TASK DETAILS: Without including the pictures, copy out every line below.

■ ■ ■ ■

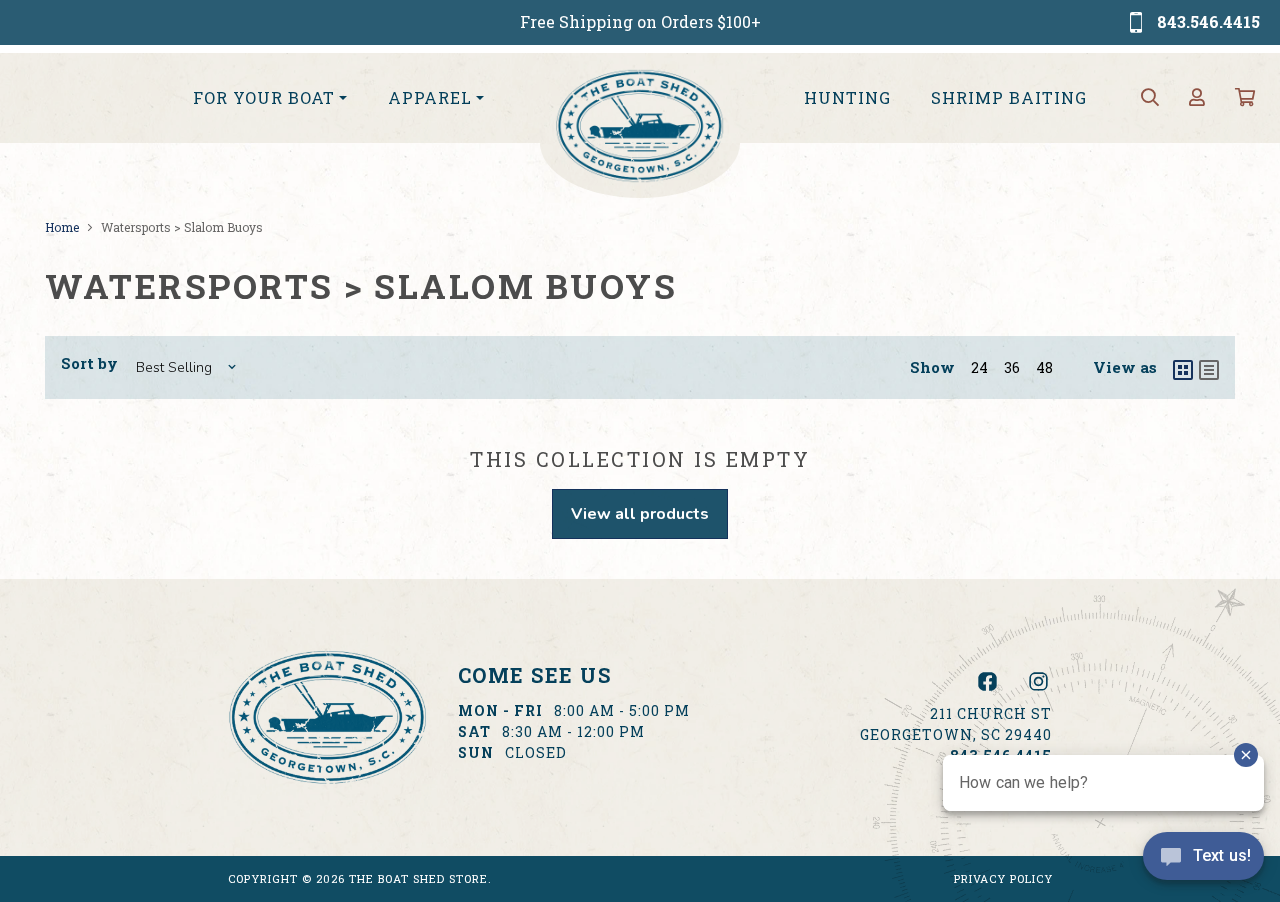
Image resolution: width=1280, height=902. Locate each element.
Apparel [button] (430, 97)
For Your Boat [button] (264, 97)
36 (1012, 367)
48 (1044, 367)
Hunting (847, 97)
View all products (640, 514)
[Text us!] (1203, 861)
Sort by (89, 363)
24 (979, 367)
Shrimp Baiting (1009, 97)
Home (62, 227)
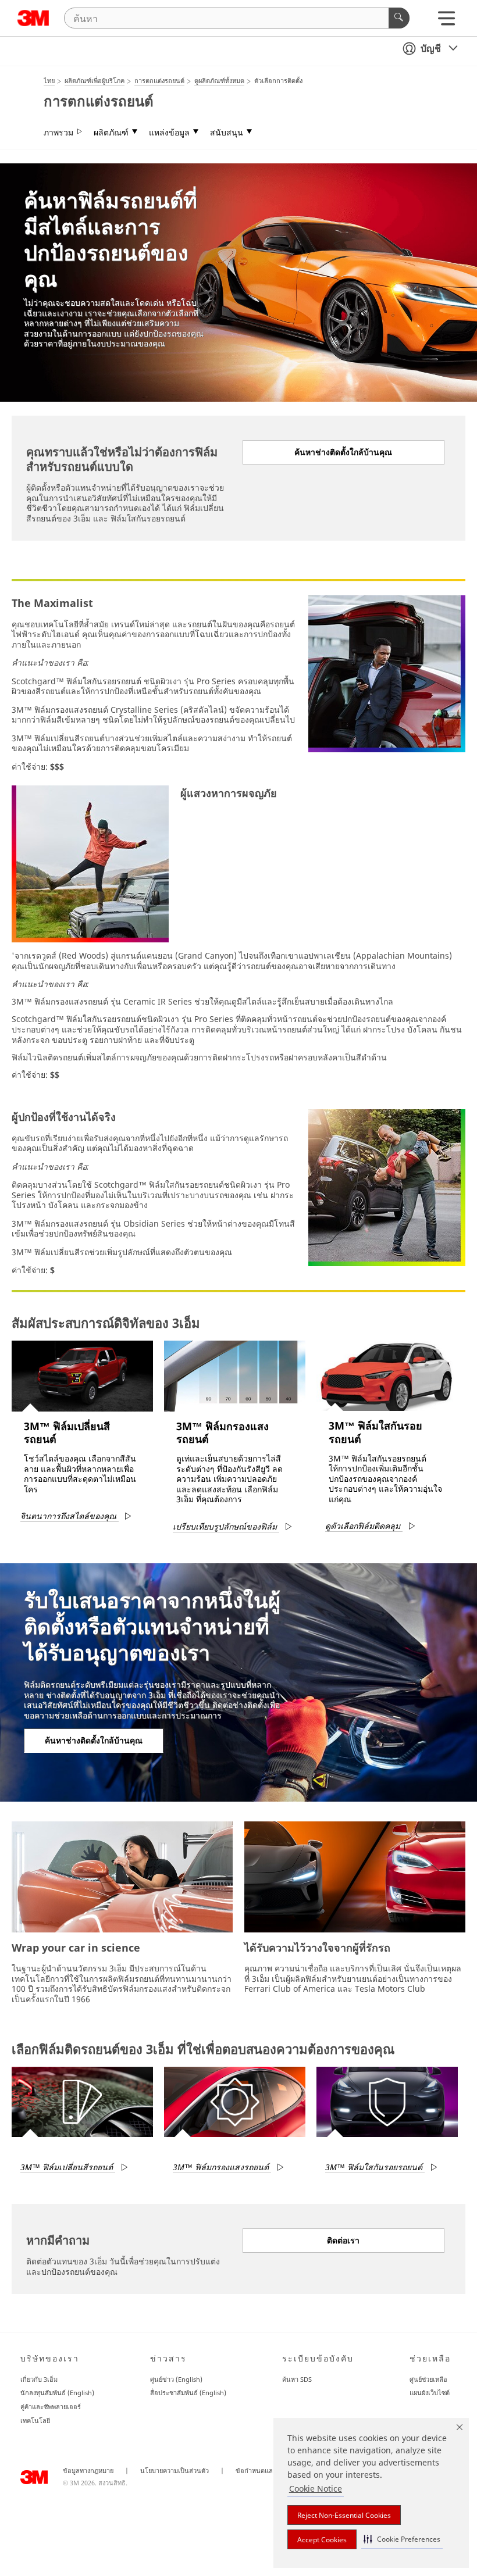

■ ■ ■ ■

SOLUTION:
Image resolution: width=1280, height=902. Locate each element.
Apparel [button] (430, 97)
For Your Boat [button] (264, 97)
36 (1012, 367)
48 (1044, 367)
Hunting (847, 97)
View all products (640, 514)
[Text us!] (1203, 861)
Sort by (89, 363)
24 (979, 367)
Shrimp Baiting (1009, 97)
Home (62, 227)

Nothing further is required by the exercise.